Decision Rationale Note
You make a real call, hiring, vendor, strategy, and the reasoning lives only in your head until someone questions it months later. Talk through what you chose and why, what you weighed, what you gave up. You keep the rationale, ready to defend or revisit.
Questions people ask
Questions pilots ask about Pilot Decision Debrief
What is the best way for a pilot to capture field notes on-site without a clipboard?
Speak your observations into Contextli immediately after the walkthrough or site visit, while the details are sharp. The Pilot Decision Debrief context structures your spoken description of the site into a field note with the key fields. You have a structured record before you get back to your vehicle.
How do I take field notes hands-free while walking a site?
Add the Pilot Decision Debrief context to Contextli, then speak your observations as you walk. Because you are speaking rather than typing, your hands are free and you can look at what you are describing. The context formats your words into a field note when you finish.
What should a field note include to be useful later?
It should include the date, the site address or identifier, the specific observations made with location references, any issues found and their severity, and the recommended next steps. The Pilot Decision Debrief context captures all of these from your spoken walkthrough.
How do I share field notes with a client or team quickly after a site visit?
After dictating your observations using the Pilot Decision Debrief context, copy the structured field note and paste it into an email, a client portal, or a project tool. The output is plain text that reads cleanly without any special formatting.
How do I add this context to Contextli?
Copy the context on this page, then open Contextli and go to the Contexts page. Click Import, choose From JSON, paste it into the Import from Clipboard window, and click Import Context. It is ready to use in under 30 seconds. If you do not have Contextli yet, you can download it for free first.
Is my voice recording private? Does Contextli send it anywhere?
Your voice recording and the transcription are stored on your device only. Contextli processes your audio locally and does not send your recordings or transcription text to any server. The structured output it produces is text you control, and you decide where it goes.

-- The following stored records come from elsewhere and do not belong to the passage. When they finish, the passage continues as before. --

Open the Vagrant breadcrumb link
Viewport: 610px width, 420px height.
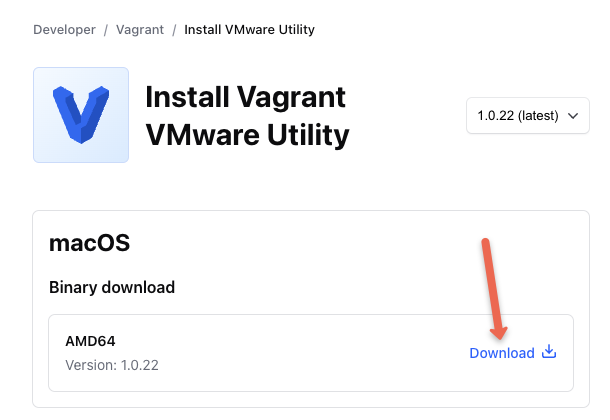click(140, 30)
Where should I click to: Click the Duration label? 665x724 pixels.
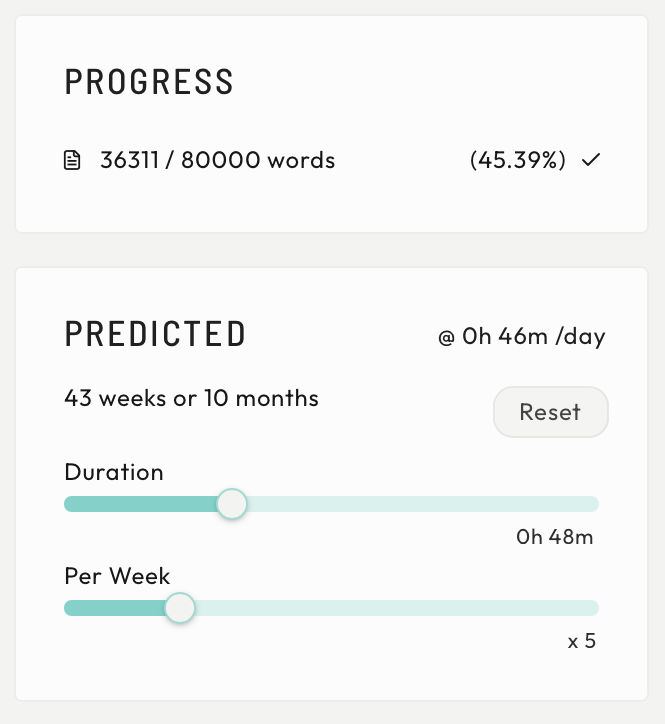(x=113, y=472)
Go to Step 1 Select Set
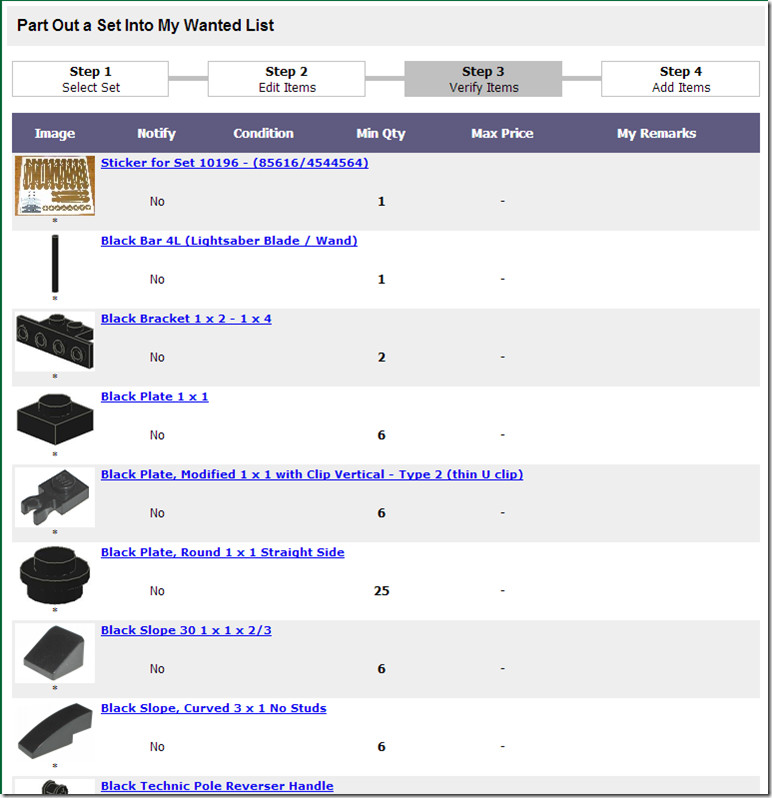Screen dimensions: 772x798 pyautogui.click(x=90, y=79)
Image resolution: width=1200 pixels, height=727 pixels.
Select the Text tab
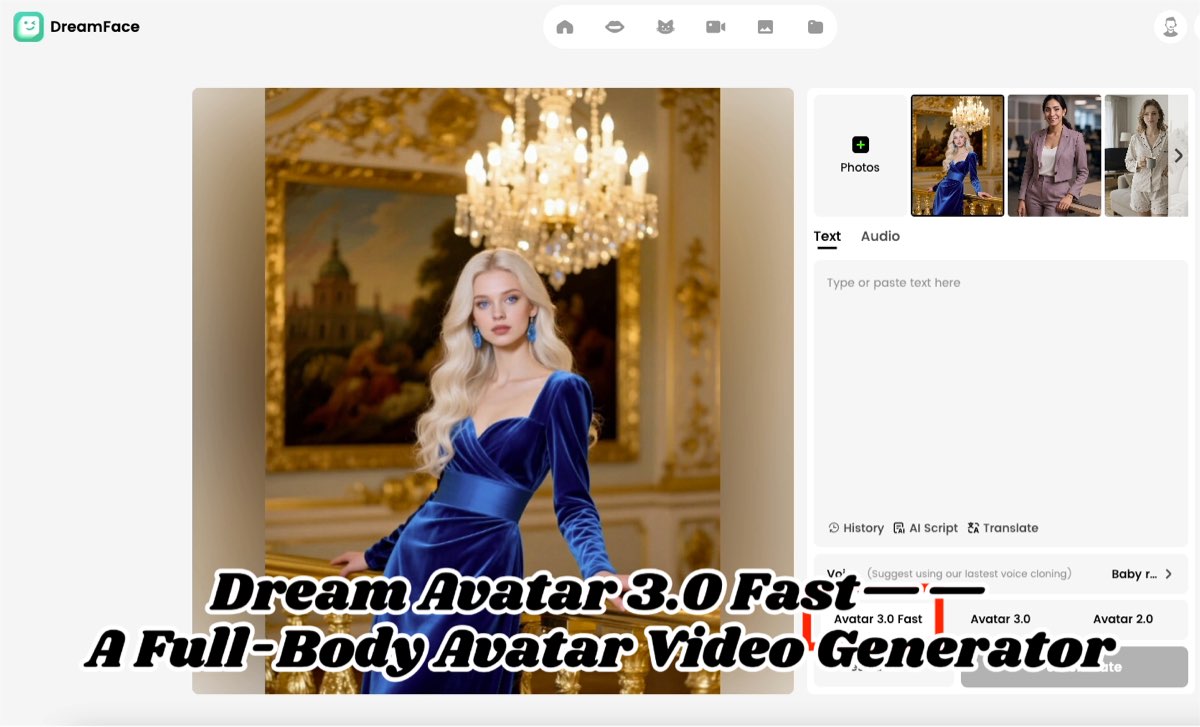[827, 236]
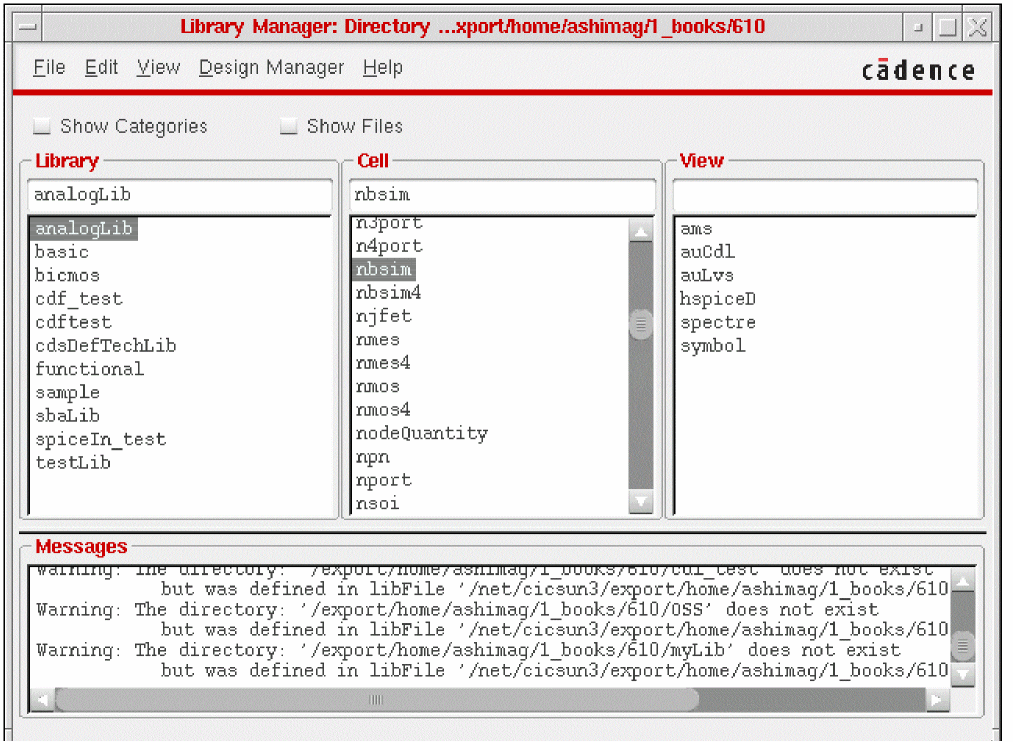Click the Messages horizontal scrollbar thumb
The height and width of the screenshot is (742, 1013).
[x=376, y=700]
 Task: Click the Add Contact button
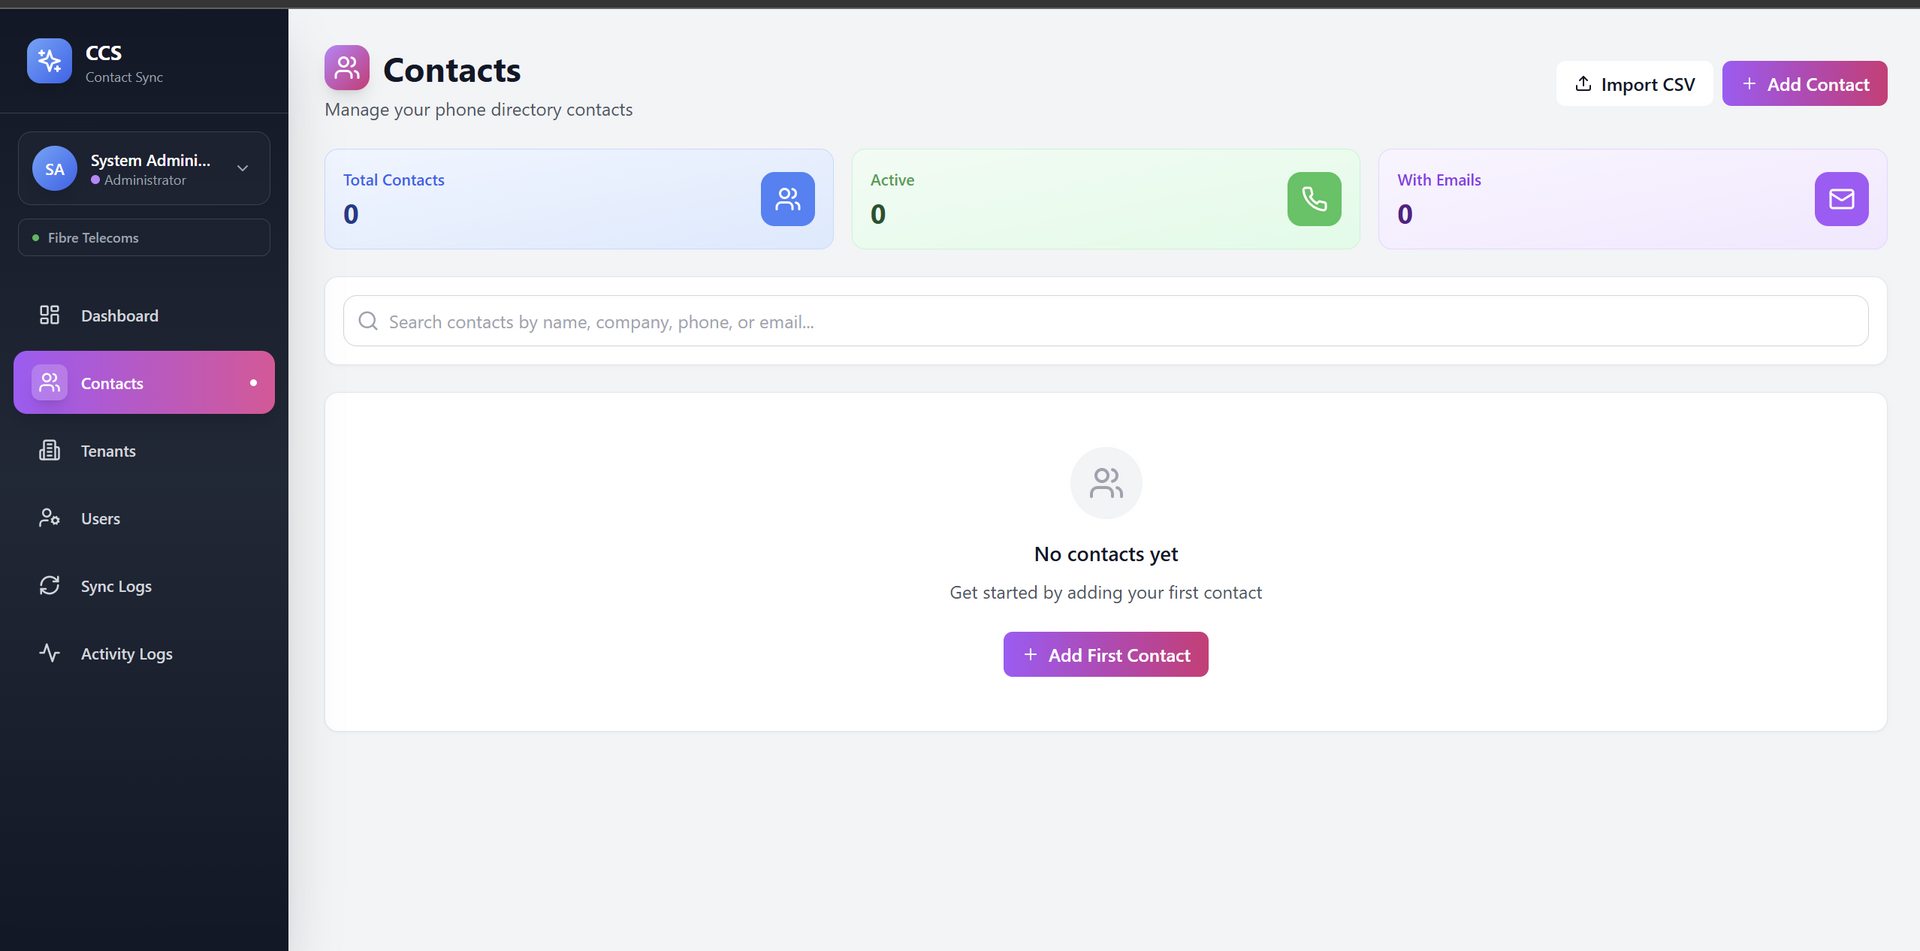[1804, 84]
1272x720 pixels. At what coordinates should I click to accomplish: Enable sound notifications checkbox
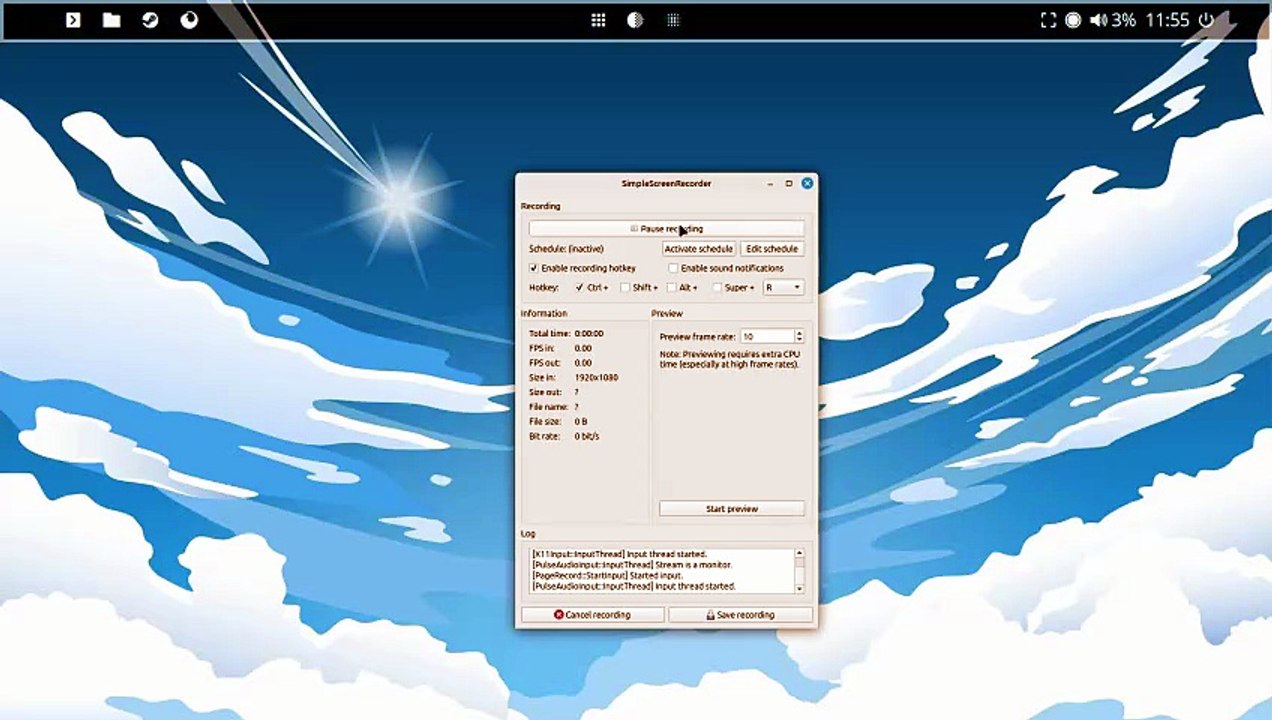pos(673,268)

Can I change what the output looks like?
Yes. Every context in Contextli is a starting point you can edit. Open the context in the app, change the instructions to adjust the structure, tone, or fields, and save. The next time you use it, the output reflects your changes. You are not locked into the default format.
Do I need to install an app to use this context?
Yes. Contextli is a free app. Download it, then copy this context and paste it into the Import from Clipboard window on the Contexts page. The whole process takes about 30 seconds.